LoadDefaults assigns default values to missing required configuration fields.

type CertSign

type CertSign interface {
	// GetSSHCertSigningKey returns the SSH signing key of the specified key.
	GetSSHCertSigningKey(ctx context.Context, keyIdentifier string) ([]byte, error)
	// SignSSHCert returns an SSH cert signed by the specified key.
	SignSSHCert(ctx context.Context, cert *ssh.Certificate, keyIdentifier string) ([]byte, error)
	// GetX509CACert returns the X509 CA cert of the specified key.
	GetX509CACert(ctx context.Context, keyIdentifier string) ([]byte, error)
	// SignX509Cert returns an x509 cert signed by the specified key.
	SignX509Cert(ctx context.Context, cert *x509.Certificate, keyIdentifier string) ([]byte, error)
	// GetBlobSigningPublicKey returns the public signing key of the specified key that signs the user's data.
	GetBlobSigningPublicKey(ctx context.Context, keyIdentifier string) ([]byte, error)
	// SignBlob returns a signature signed by the specified key.
	SignBlob(ctx context.Context, digest []byte, opts crypto.SignerOpts, keyIdentifier string) ([]byte, error)
}

CertSign interface contains methods related to signing certificates.

type KeyID

type KeyID struct {
}

KeyID contains all the fields in key ID.

func (*KeyID) Process

func (k *KeyID) Process(kid string) (string, error)

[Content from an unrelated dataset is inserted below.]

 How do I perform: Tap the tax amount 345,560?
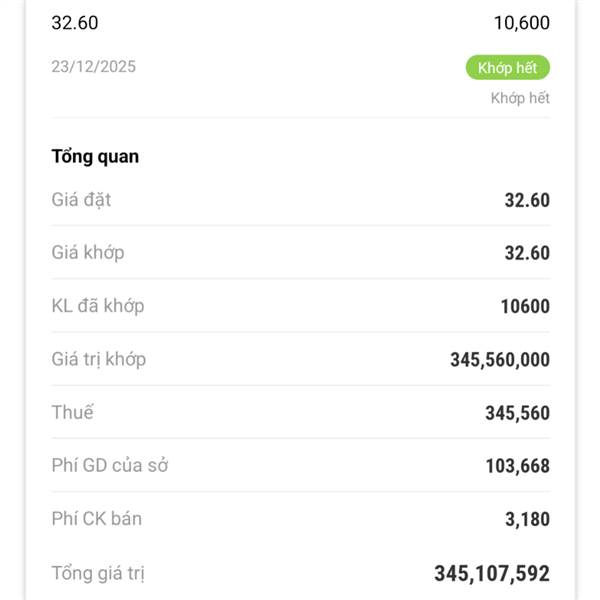pos(517,412)
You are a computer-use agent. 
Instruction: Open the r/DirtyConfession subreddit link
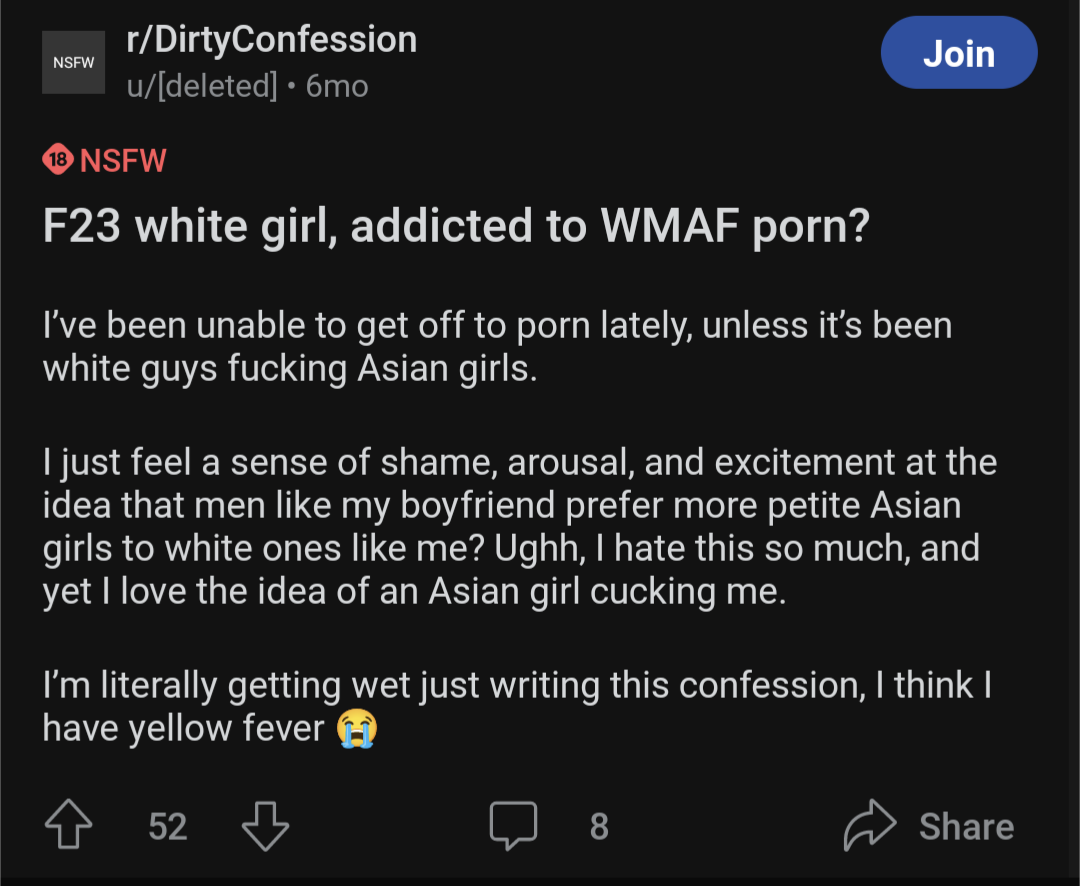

Process can be used to add custom metadata like timestamp or crypki instance info to the keyID.

type KeyIDProcessor

type KeyIDProcessor interface {
	// Process will take in a key ID, add some more information, and then return the key ID back.
	Process(kid string) (string, error)
}

KeyIDProcessor is a interface containing all the possible operations on keyID.

type PublicKeyAlgorithm

type PublicKeyAlgorithm int

PublicKeyAlgorithm is used to specify public key algorithm.

const (
	UnknownPublicKeyAlgorithm PublicKeyAlgorithm = iota
	RSA
	ECDSA
)

List of supported public key algorithms.

type SignType

type SignType int

SignType represents the type of signing to be performed.

const (
	// HostSSHKey indicates that the request should be signed by Host SSHKey slot.
	HostSSHKey SignType = iota
	// X509Key indicates that the request should be signed by X509Key slot.
	X509Key
	// UserSSHKey indicates that the request should be signed by User SSHKey slot.
	UserSSHKey
)

type SignatureAlgorithm

type SignatureAlgorithm int

SignatureAlgorithm is used to specify signature key algorithm.

const (
	UnknownSignatureAlgorithm SignatureAlgorithm = iota
	SHA256WithRSA
	ECDSAWithSHA256
	ECDSAWithSHA384
)

List of supported signature hash algorithms. The naming convention adheres to x509.SignatureAlgorithm.